I've managed to get rid of the extra buffer and Unsigned stuff in the exported API, but at what cost?

package zermelo

import (
	"constraints"
	"reflect"
	"runtime"
	"unsafe"
)

// unsafeFlipSortFlip converts float slices to unsigned, flips some bits to allow sorting, sorts and unflips.
// F and U must be exactly the same size, and len(buf) must be >= len(x)
// This will not work if NaNs are present in x. Remove them first.
func unsafeFlipSortFlip[F constraints.Float, U constraints.Unsigned](x, buf []F, size uint) {
	y := unsafeSliceConvert[F, U](x)
	z := unsafeSliceConvert[F, U](buf)

	// flip
	allBits := ^U(0)
	topBit := U(1) << (size - 1)
	topBit = topBit ^ (topBit << 1)

	for idx, val := range y {
		if val&topBit == topBit {
			y[idx] = val ^ allBits
		} else {
			y[idx] = val ^ topBit
		}
	}

	// sort
	SortIntegersBYOB(y, z)

	// this may be needed to keep buffer out of gc while in use
	runtime.KeepAlive(buf)

	// unflip
	for idx, val := range y {
		if val&topBit == topBit {
			y[idx] = val ^ topBit
		} else {
			y[idx] = val ^ allBits
		}
	}
}

// unsafeSliceConvert takes a slice of one type and returns a slice
// of another type using the same memory for the backing array.
// If x goes out of scope, the returned slice becomes invalid.
// A and B absolutely must be exactly the same size!
func unsafeSliceConvert[A, B Numerical](x []A) []B {
	var result []B
	xHeader := (*reflect.SliceHeader)(unsafe.Pointer(&x))
	resultHeader := (*reflect.SliceHeader)(unsafe.Pointer(&result))
	resultHeader.Data = xHeader.Data
	resultHeader.Len = xHeader.Len
	resultHeader.Cap = xHeader.Cap
	return result
}

Thanks for this! I have a more-or-less immediate need for the generic version of this library. Do you have a branch I could use? (Specifically, just for integers.)

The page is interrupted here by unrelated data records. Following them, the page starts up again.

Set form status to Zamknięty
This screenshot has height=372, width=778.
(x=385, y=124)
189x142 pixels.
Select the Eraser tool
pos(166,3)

let me iron out the tests, and yes I can do that, sorry it took me so long to notice this!

One of the things that was hanging me up is:

https://pkg.go.dev/golang.org/x/exp/slices#Sort

is just quite a bit faster than the old stdlib sort, and it was making me think the new zermelo code was super slow. But the bar is just raised now. I may adjust the constant for when it switches to radix sort to be 384 or 512 instead of 256...

@sbromberger let me know if that helps you out or if you find any problems.